DEDHAM, Mass. – Jury selection is complete in the second murder trial of Karen Read, paving the way for the prosecution and defense to make their opening statements next week.
Read, 45, is accused of killing her boyfriend, Braintree native and Boston police officer John O’Keefe, by backing into him with her SUV outside a Canton home in January 2022 and leaving him to die in a snowstorm following a night of drinking.
After her first trial ended with a hung jury last year, the state vowed to put Read on trial again. Jury selection in her retrial began on April 1.
Jury selection took 10 days, and hundreds of potential jurors were summonsed to Norfolk Superior Court. Nine women and nine men have been seated. Twelve of the jurors will ultimately deliberate and decide the case, while six will serve as alternates.
Opening arguments are set for April 22. With the full jury impaneled, Judge Beverly Cannone said the trial could take six to eight weeks.
The intrigue and scandal surrounding the case grabbed the attention of people across the country, and true crime YouTubers, TikTokers and internet sleuths begin following the Read case. It has been the subject of several true crime documentaries, including a recent Investigation Discovery docuseries “A Body in the Snow.”
A cop dead in the snow: Why Karen Read is a true-crime obsession
What happened in Read’s first trial?
Read was charged with second-degree murder, manslaughter while operating under the influence and leaving the scene of personal injury and death.

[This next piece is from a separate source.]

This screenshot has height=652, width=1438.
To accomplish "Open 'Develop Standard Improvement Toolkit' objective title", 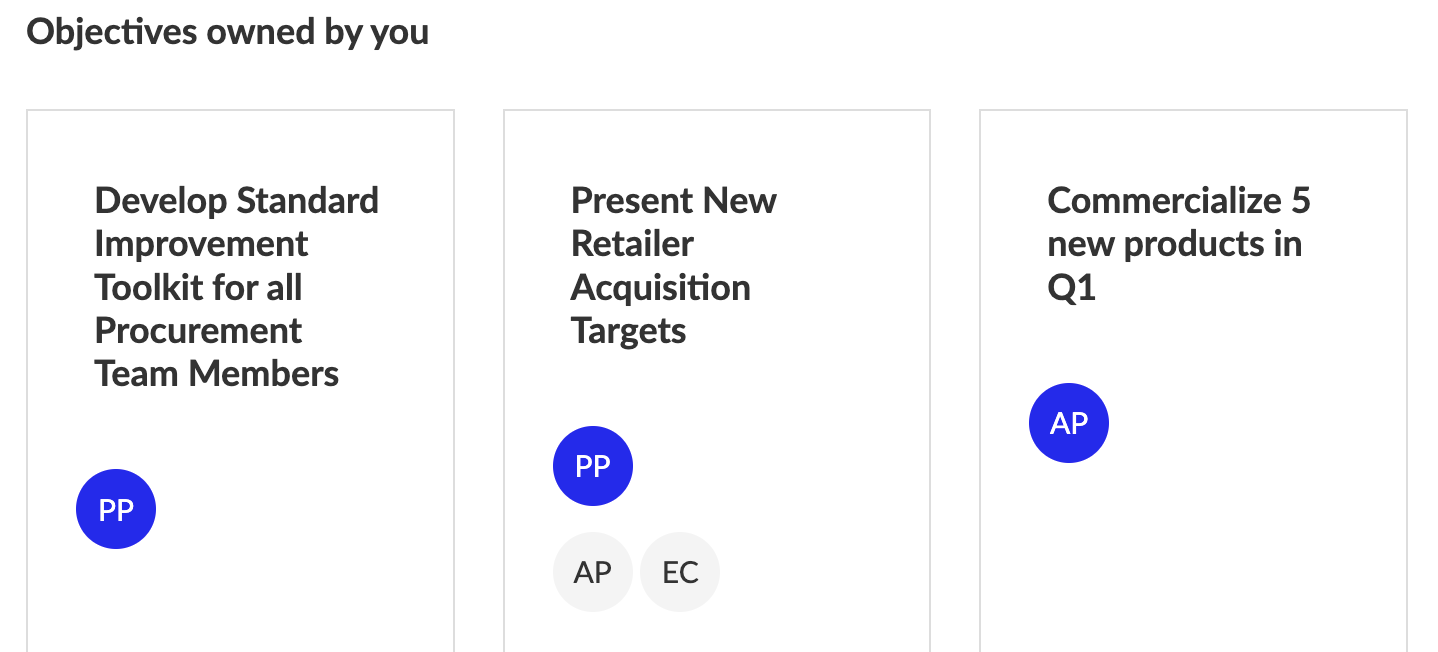I will 237,287.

Prosecutors called more than 65 witnesses in testimony of the first trial that started April 29, 2024. The defense’s list of witnesses was much shorter. Read did not testify in her own defense.
Cannone declared a mistrial in the case in July after jurors returned multiple times stating they could not reach a verdict.
New faces for both the prosecution and defense in the Karen Read case
Both the prosecution and defense teams have added to their lineups since the first trial.
Hank Brennan, a private defense attorney who represented the late mobster Whitey Bulger, was hired as a special prosecutor by the Norfolk County District Attorney’s office to try the case. He will serve as lead prosecutor, assisted by former lead prosecutor Adam Lally and Laura McLaughlin.
The defense has also added two attorneys: Robert Alessi and Victoria George, who is a former alternate juror from Read’s first trial. David Yannetti, Alan Jackson and Elizabeth Little also remain on Read’s team.